RECORDS FOR THIS TASK.
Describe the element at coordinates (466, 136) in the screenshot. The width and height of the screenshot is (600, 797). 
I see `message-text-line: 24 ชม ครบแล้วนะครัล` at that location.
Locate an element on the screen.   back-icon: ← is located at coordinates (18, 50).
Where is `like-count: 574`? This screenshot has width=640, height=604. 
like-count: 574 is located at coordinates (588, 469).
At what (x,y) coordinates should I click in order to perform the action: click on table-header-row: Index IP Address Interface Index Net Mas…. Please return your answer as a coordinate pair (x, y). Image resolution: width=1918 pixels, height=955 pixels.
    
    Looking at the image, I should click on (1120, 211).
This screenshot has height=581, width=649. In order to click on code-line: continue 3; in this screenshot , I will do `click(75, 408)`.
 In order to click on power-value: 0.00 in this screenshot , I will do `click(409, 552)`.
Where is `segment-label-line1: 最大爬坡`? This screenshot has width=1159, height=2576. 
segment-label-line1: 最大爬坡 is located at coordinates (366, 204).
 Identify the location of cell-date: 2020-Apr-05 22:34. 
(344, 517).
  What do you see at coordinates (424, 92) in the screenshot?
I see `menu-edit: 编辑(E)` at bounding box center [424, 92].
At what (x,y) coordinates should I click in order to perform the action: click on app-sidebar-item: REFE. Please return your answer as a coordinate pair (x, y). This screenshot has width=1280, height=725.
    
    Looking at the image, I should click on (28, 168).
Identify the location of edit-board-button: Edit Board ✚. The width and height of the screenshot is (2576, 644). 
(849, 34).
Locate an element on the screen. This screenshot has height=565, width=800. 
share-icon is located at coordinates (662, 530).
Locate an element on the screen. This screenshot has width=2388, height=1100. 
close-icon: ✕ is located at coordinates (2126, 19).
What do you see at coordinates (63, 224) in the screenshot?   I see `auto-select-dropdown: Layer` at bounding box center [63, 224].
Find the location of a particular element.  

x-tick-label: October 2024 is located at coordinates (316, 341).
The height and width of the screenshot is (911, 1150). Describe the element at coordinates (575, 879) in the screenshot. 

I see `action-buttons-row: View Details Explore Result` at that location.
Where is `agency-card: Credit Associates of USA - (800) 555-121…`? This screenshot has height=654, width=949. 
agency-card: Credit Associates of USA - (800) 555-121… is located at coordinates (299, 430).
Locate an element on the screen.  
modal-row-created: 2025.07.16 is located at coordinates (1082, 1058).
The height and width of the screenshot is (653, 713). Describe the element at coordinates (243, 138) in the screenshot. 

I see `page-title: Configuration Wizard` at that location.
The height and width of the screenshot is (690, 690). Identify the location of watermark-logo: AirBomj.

EXERCISE OBJECTIVE.
Please copy the listing word for word, beginning with its first line and continuing through the line that contains "(344, 517).".

ANSWER BELOW.
Describe the element at coordinates (466, 136) in the screenshot. The width and height of the screenshot is (600, 797). 
I see `message-text-line: 24 ชม ครบแล้วนะครัล` at that location.
Locate an element on the screen.   back-icon: ← is located at coordinates (18, 50).
Where is `like-count: 574`? This screenshot has width=640, height=604. 
like-count: 574 is located at coordinates (588, 469).
At what (x,y) coordinates should I click in order to perform the action: click on table-header-row: Index IP Address Interface Index Net Mas…. Please return your answer as a coordinate pair (x, y). Image resolution: width=1918 pixels, height=955 pixels.
    
    Looking at the image, I should click on (1120, 211).
This screenshot has height=581, width=649. In order to click on code-line: continue 3; in this screenshot , I will do `click(75, 408)`.
 In order to click on power-value: 0.00 in this screenshot , I will do `click(409, 552)`.
Where is `segment-label-line1: 最大爬坡`? This screenshot has width=1159, height=2576. 
segment-label-line1: 最大爬坡 is located at coordinates (366, 204).
 Identify the location of cell-date: 2020-Apr-05 22:34. 
(344, 517).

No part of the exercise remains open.